→ Exercise instructions:
**1)** Name each state that the Bloom filter text below gives for a length 0 Bloom filter.
**2)** From the Bloom filter text below, copy the passage starting at "It will be important" and ending at "already been computed.".

→ Study text:
▼▼▼

This has heretofore been fine, since the commit-graph machinery has no
need to care about these filters with too few or too many changed paths.
Both cases act like no filter has been generated at all, and so there is
no need to store them.

In a subsequent commit, however, the commit-graph machinery will learn
to only compute Bloom filters for some commits in the current
commit-graph layer. This is a change from the current implementation
which computes Bloom filters for all commits that are in the layer being
written. Critically for this patch, only computing some of the Bloom
filters means adding a third state for length 0 Bloom filters: zero
entries, too many entries, or "hasn't been computed".

It will be important for that future patch to distinguish between "not
representable" (i.e., zero or too-many changed paths), and "hasn't been
computed". In particular, we don't want to waste time recomputing
filters that have already been computed.

To that end, change how we store Bloom filters in the "computed but not
representable" category:

  - Bloom filters with no entries are stored as a single byte with all
    bits low (i.e., all queries to that Bloom filter will return
    "definitely not")

▲▲▲

→ The data:
▼▼▼

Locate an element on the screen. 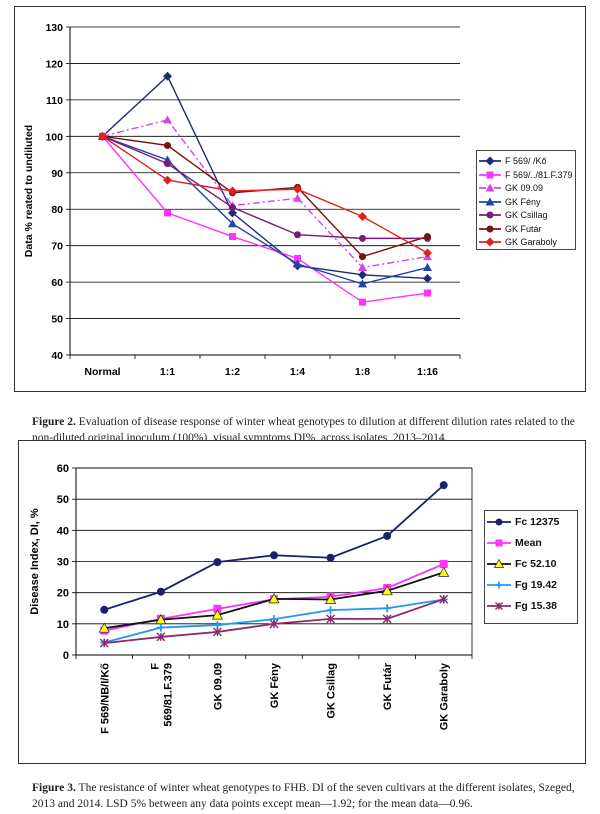 This screenshot has height=814, width=600. chart1-legend-item: Fc 12375 is located at coordinates (522, 522).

▲▲▲

→ Results:
**1)**
- zero entries
- too many entries
- "hasn't been computed"

**2)**
It will be important for that future patch to distinguish between "not
representable" (i.e., zero or too-many changed paths), and "hasn't been
computed". In particular, we don't want to waste time recomputing
filters that have already been computed.